One of my best friends started drinking Negronis last year, and since I trust her blindly (she’s my best friend, afterall) and know she has great taste, I followed her lead and gave the classic cocktail, which was new to me, a try. Traditionally, a Negroni is one part gin, one part sweet vermouth, and one Campari, with an orange peel garnish. Hailing from 1920s Florence, it’s a bitter drink, perfect before dinner or all night long. Why not?

The best Negroni I’ve had lately came not from an Italian restaurant, but from a classic French bistro:Benoit, Alain Ducasse’s classic, midtown offshoot of the 100-year-old original in Paris. Strong, bitter and refreshing, this cocktail was just right. I don’t know what made it so good — was it an extra splash of Campari or another liqueur? While sipping on this delightful beverage, I decided not to ask the bartender what made it so special. One, he had a very Parisian, no-nonsense attitude and didn’t really look like he was ready to strike up a conversation (which I respect), but two, some things are better left a mystery.

Pulqueria

I know it’s over-priced, over-hyped and over-crowded, but I still love Apotheke. I used to live around the corner, and there’s just something about calling both a bar like Apotheke and Joe’s Shanghai your neighborhood joints, that quiets the rumble of uptowners flocking the place and makes it really feel like your own. When I found out that brother-sister team Christopher and Heather Tierney, the siblings behind Apotheke, were opening a Mexican joint next door, I couldn’t wait to try it.


We all know what they say about good Mexican food in New York City (that there isn’t any!), so I didn’t expect to be wowed by the new Pulqueria, but I couldn’t resist seeing what the new spot was all about. A pulqueria is a mexican bar that serves Pulque, a traditional, milk-colored, alcoholic beverage. In the drink’s heydey, at the start of the twentieth century, many pulquerias were members-only clubs. A fitting name for the new speakeasy on the block.

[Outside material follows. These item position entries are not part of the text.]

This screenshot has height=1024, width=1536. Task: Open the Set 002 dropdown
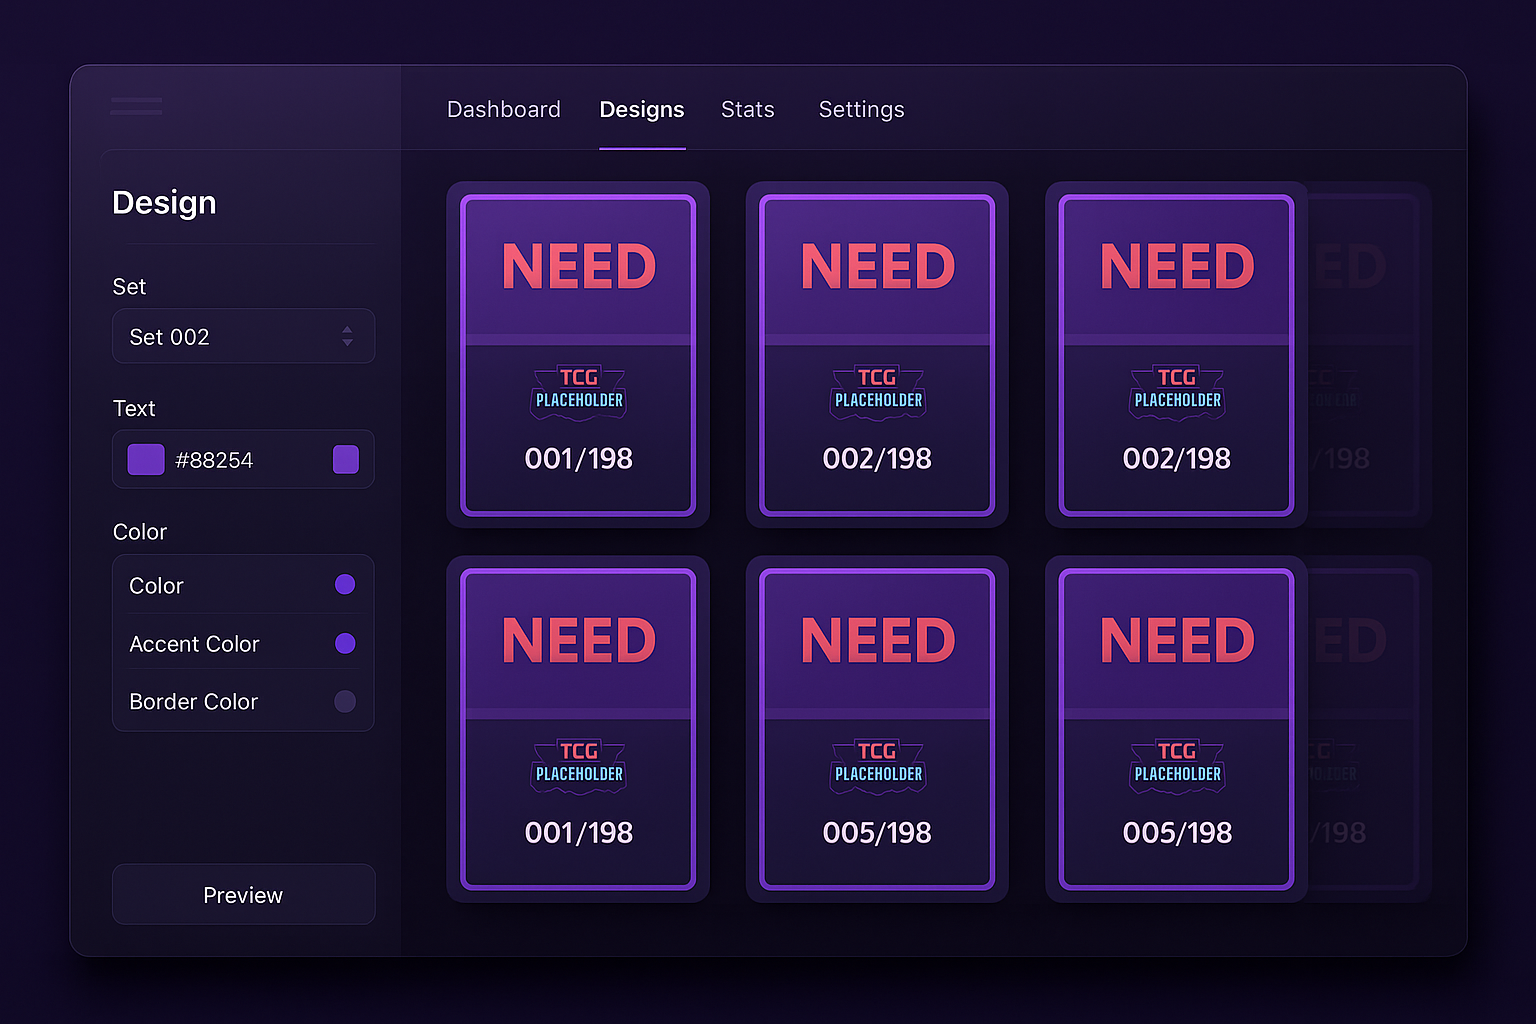[243, 337]
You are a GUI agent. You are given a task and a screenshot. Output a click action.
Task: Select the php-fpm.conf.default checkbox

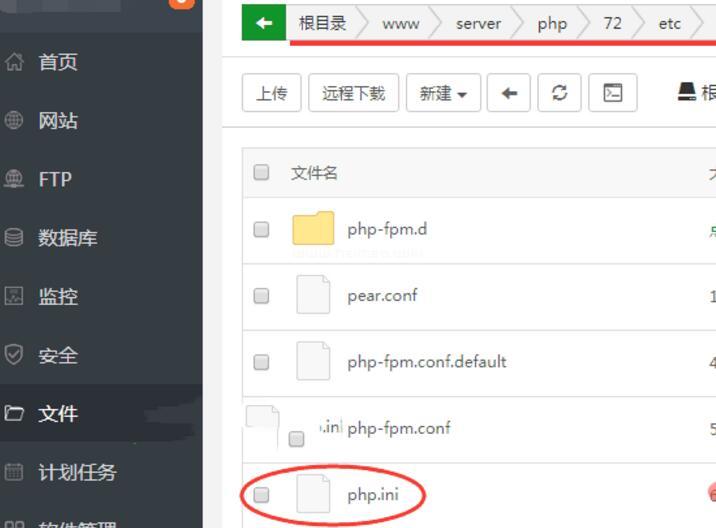[x=261, y=362]
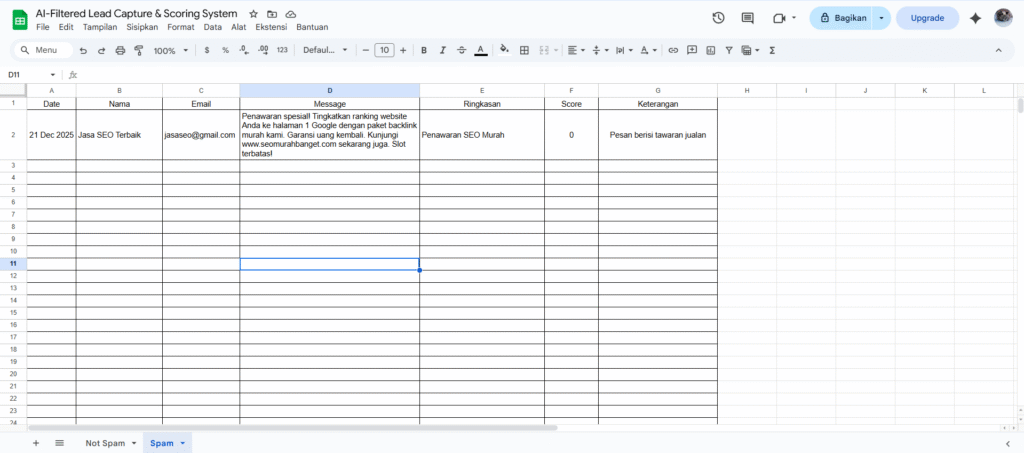Screen dimensions: 1024x453
Task: Click the paint format roller icon
Action: tap(138, 50)
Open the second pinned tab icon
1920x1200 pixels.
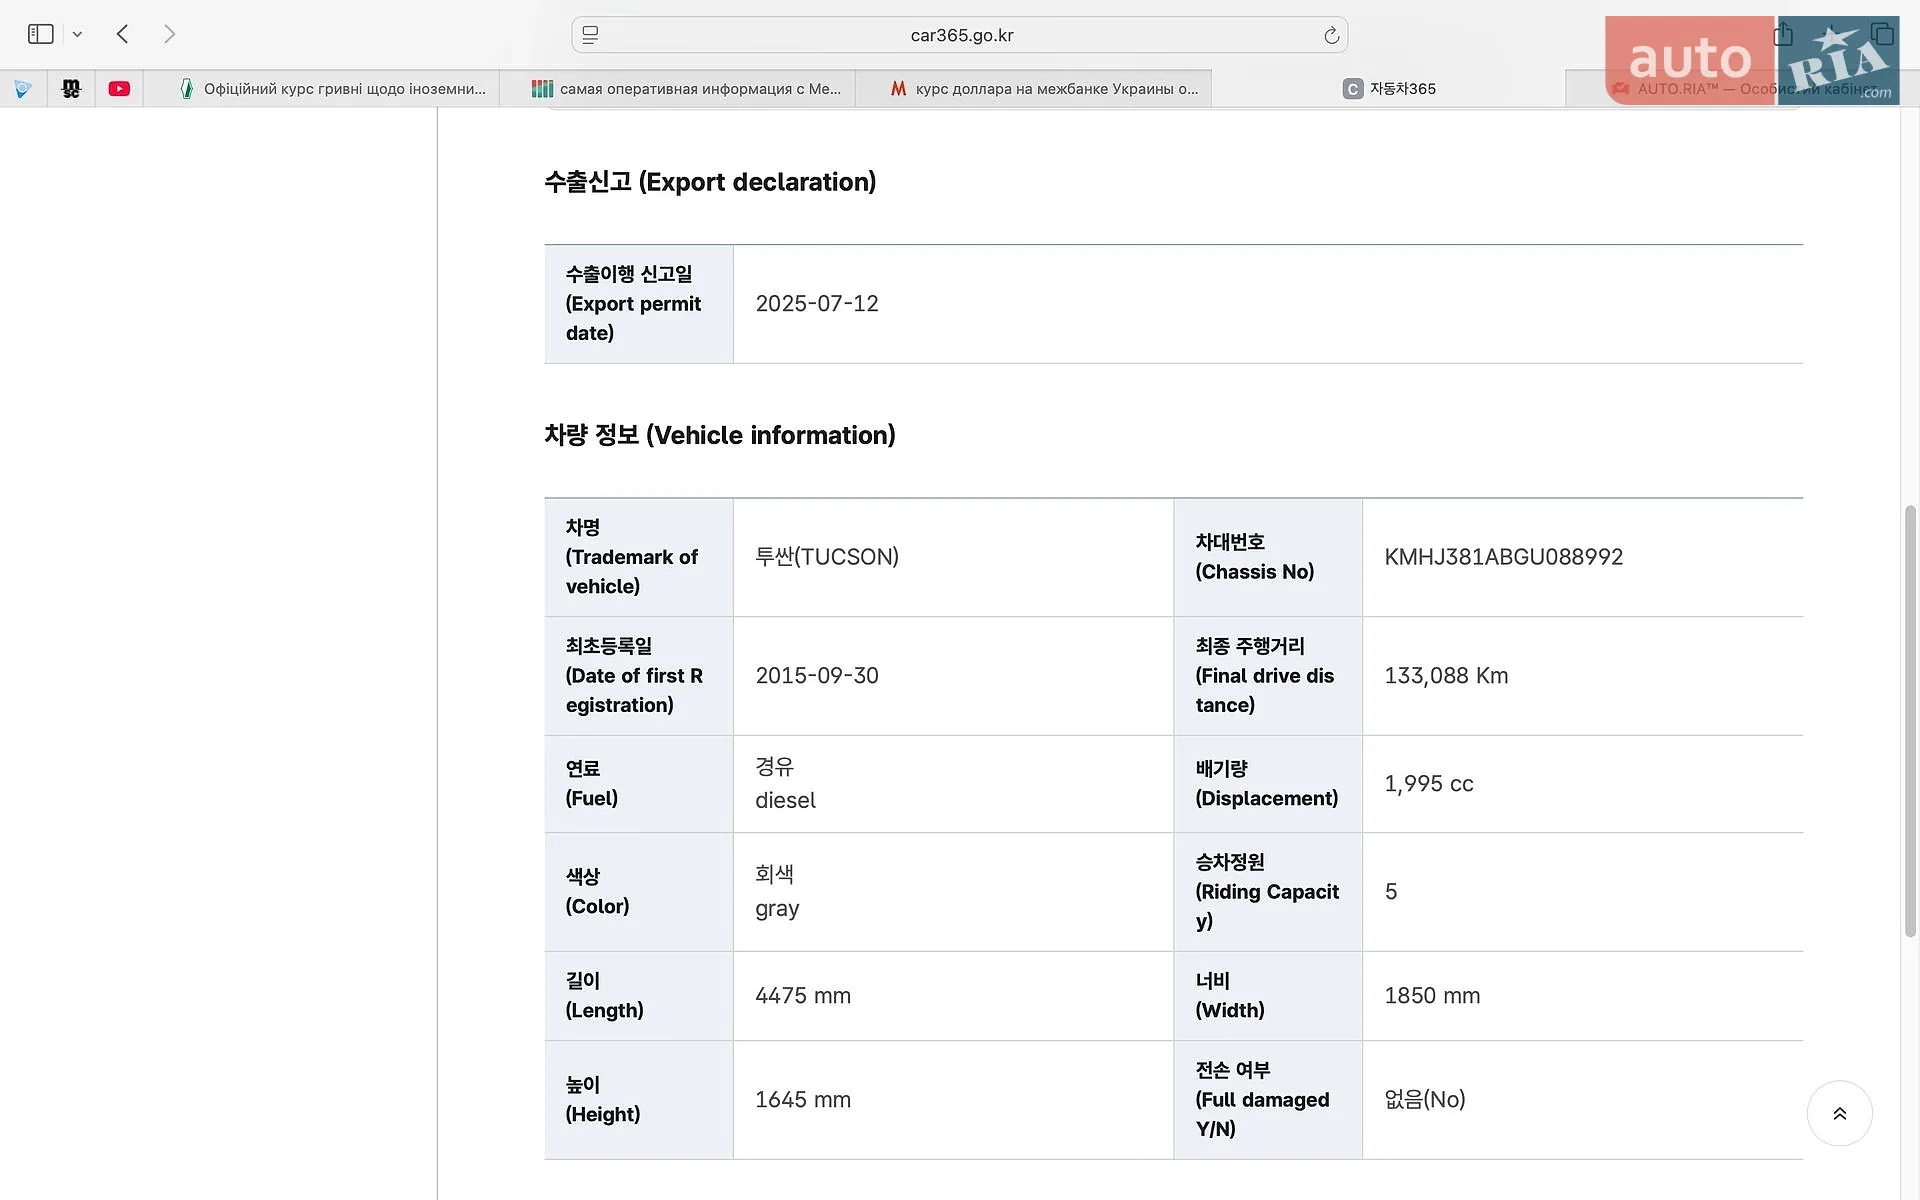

The food exceeded my minimal expectations (Mexican in New York is one thing, but Mexican in Chinatown?), and the ambiance met my high ones. The super hip dance music of Et Music Pour Touscasted a party-like vibe, while a decorative patchwork of a stylized, Mexican interior brought an air of sophistication. El
egantly presented small plates – my favorite were the tacos de chorizo and the tacos de verduras – were packed with flavor. The highlight was a whole, roasted, market fish, wrapped in banana leaf, accompanied by a simple side of black beans and rice.

The real allure of
Apotheke and Pulqueria for me, however, is not the food and drink, but the location. The corner that the speakeasies call home is known as the “Bloody Angle,” named for a number of gang shootings that occurred early in the twentieth century. Legend has it that a network of underground tunnels used to connect the buildings, offering getaways for gang members on the run or hideaway opium dens. My sights are now set on finding the secret passage way that connects Apotheke and Pulqueria.